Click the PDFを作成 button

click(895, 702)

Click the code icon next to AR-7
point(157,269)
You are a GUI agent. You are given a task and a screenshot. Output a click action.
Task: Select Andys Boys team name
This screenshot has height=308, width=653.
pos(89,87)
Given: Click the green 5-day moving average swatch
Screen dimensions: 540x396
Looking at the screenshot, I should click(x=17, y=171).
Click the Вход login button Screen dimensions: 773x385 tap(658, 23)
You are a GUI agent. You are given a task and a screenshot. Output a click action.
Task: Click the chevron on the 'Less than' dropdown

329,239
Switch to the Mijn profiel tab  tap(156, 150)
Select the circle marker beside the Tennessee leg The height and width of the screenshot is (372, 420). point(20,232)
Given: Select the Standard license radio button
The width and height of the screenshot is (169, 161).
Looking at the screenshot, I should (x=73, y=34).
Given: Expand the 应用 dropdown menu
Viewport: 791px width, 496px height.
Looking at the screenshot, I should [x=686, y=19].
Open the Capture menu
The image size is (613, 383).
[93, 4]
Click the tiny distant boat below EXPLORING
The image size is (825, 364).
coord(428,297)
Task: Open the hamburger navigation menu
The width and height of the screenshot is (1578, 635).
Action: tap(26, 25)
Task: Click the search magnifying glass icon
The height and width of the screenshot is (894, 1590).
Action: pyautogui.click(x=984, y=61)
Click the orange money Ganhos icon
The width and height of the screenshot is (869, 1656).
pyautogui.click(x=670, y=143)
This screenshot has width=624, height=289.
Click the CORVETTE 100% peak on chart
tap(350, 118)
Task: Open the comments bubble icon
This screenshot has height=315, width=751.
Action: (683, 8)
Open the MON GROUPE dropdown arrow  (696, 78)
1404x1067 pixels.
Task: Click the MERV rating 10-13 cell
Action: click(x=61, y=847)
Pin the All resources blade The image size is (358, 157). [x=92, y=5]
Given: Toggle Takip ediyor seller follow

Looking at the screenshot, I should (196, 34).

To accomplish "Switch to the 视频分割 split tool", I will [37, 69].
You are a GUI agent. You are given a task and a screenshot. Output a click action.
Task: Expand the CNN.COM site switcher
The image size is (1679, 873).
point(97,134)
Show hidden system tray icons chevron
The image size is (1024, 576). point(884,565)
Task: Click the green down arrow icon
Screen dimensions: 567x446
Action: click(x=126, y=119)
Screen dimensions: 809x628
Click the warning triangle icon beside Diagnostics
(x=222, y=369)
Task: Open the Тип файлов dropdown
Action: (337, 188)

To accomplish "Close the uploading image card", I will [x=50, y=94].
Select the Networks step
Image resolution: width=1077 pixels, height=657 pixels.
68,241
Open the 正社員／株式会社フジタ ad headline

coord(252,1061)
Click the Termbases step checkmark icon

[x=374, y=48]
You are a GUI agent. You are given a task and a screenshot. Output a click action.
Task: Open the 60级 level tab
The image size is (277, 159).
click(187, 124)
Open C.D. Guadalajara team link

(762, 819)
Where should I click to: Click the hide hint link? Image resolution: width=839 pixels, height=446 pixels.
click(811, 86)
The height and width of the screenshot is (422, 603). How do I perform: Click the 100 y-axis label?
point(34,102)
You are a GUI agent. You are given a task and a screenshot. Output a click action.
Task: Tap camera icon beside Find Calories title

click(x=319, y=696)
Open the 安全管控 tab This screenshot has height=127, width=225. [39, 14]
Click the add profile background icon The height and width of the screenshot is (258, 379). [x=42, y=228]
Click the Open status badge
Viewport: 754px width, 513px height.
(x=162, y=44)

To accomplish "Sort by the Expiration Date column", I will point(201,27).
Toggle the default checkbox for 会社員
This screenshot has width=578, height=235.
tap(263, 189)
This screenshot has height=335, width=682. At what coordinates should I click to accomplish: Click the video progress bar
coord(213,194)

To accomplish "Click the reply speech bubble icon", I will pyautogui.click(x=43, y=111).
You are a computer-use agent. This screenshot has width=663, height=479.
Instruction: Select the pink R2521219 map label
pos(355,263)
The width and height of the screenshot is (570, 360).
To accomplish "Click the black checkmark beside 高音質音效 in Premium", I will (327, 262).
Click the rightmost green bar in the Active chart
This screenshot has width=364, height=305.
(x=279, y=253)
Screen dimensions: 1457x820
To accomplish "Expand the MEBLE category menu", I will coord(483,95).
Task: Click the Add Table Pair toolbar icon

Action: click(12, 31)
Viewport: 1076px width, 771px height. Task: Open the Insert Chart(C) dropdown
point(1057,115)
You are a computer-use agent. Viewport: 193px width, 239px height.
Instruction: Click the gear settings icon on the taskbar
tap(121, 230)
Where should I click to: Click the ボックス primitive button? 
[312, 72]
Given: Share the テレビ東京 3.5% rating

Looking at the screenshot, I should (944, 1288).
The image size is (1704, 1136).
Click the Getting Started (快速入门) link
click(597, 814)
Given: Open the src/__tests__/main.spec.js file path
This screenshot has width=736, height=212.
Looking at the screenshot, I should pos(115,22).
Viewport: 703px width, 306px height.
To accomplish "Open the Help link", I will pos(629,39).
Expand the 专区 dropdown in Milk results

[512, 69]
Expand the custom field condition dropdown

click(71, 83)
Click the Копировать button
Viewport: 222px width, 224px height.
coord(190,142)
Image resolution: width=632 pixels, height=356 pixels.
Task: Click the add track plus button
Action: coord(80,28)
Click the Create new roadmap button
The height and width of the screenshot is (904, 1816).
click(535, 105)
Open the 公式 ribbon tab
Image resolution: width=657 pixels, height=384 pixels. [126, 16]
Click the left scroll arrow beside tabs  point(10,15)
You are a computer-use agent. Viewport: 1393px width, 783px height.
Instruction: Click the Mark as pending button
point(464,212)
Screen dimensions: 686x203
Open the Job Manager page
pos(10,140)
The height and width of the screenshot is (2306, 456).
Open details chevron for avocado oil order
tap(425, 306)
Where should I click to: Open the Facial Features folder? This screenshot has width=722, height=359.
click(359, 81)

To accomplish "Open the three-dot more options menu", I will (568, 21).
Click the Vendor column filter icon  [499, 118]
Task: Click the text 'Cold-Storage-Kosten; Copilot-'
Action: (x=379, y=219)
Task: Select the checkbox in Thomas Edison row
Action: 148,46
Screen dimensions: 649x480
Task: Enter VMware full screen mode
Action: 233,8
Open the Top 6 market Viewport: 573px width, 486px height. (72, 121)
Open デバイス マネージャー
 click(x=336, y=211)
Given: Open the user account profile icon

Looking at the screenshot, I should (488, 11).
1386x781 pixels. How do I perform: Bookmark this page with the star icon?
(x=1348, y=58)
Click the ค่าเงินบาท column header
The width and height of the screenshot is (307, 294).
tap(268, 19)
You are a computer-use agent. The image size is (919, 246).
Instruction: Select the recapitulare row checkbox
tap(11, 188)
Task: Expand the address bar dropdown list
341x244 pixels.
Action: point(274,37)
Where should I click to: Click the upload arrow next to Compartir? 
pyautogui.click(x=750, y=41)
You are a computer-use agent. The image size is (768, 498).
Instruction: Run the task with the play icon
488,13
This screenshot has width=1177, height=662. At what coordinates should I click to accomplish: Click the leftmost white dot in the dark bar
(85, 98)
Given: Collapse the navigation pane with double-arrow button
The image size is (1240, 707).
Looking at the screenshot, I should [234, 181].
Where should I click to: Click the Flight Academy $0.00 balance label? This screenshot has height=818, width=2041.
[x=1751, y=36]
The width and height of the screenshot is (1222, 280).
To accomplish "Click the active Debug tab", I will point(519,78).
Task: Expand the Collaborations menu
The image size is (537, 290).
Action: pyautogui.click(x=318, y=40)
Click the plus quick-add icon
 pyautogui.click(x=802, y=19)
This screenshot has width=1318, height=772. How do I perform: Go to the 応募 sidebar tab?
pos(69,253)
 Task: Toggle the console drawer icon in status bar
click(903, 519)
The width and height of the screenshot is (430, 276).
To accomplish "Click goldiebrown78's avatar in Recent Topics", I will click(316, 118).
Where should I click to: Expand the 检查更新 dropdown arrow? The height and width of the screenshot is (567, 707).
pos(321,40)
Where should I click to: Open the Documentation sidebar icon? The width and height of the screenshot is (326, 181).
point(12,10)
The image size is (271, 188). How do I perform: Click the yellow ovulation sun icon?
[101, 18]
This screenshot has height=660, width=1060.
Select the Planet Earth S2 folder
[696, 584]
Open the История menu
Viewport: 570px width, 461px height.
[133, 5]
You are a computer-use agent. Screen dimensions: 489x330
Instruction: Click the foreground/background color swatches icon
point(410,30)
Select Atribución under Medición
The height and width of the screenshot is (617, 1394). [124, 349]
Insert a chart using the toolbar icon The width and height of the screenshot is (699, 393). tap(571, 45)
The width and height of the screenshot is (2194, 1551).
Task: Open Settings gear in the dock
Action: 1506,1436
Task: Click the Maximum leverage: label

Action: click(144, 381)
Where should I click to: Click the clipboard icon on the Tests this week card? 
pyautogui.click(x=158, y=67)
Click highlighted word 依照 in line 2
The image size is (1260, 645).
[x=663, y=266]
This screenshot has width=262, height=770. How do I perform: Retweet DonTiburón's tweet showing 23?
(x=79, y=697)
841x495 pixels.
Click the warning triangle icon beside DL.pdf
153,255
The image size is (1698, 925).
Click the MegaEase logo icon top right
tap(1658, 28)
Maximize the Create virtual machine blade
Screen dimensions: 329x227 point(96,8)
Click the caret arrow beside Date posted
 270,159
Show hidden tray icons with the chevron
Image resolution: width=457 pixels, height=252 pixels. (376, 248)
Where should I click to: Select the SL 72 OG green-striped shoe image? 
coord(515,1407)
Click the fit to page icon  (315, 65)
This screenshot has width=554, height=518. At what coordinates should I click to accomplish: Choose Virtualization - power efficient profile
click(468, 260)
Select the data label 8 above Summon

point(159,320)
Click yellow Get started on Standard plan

■ DO THIS ■
Rewrite the entries from the start through the line that contains "Action: tap(26, 25)", switching "dropdown" to "drop-down" and changing nothing else.

■ OUTPUT BELOW ■
Click the PDFを作成 button

click(895, 702)

Click the code icon next to AR-7
point(157,269)
You are a GUI agent. You are given a task and a screenshot. Output a click action.
Task: Select Andys Boys team name
This screenshot has height=308, width=653.
pos(89,87)
Given: Click the green 5-day moving average swatch
Screen dimensions: 540x396
Looking at the screenshot, I should click(x=17, y=171).
Click the Вход login button Screen dimensions: 773x385 tap(658, 23)
You are a GUI agent. You are given a task and a screenshot. Output a click action.
Task: Click the chevron on the 'Less than' drop-down

329,239
Switch to the Mijn profiel tab  tap(156, 150)
Select the circle marker beside the Tennessee leg The height and width of the screenshot is (372, 420). point(20,232)
Given: Select the Standard license radio button
The width and height of the screenshot is (169, 161).
Looking at the screenshot, I should (x=73, y=34).
Given: Expand the 应用 drop-down menu
Viewport: 791px width, 496px height.
Looking at the screenshot, I should [x=686, y=19].
Open the Capture menu
The image size is (613, 383).
[93, 4]
Click the tiny distant boat below EXPLORING
The image size is (825, 364).
coord(428,297)
Task: Open the hamburger navigation menu
The width and height of the screenshot is (1578, 635).
Action: tap(26, 25)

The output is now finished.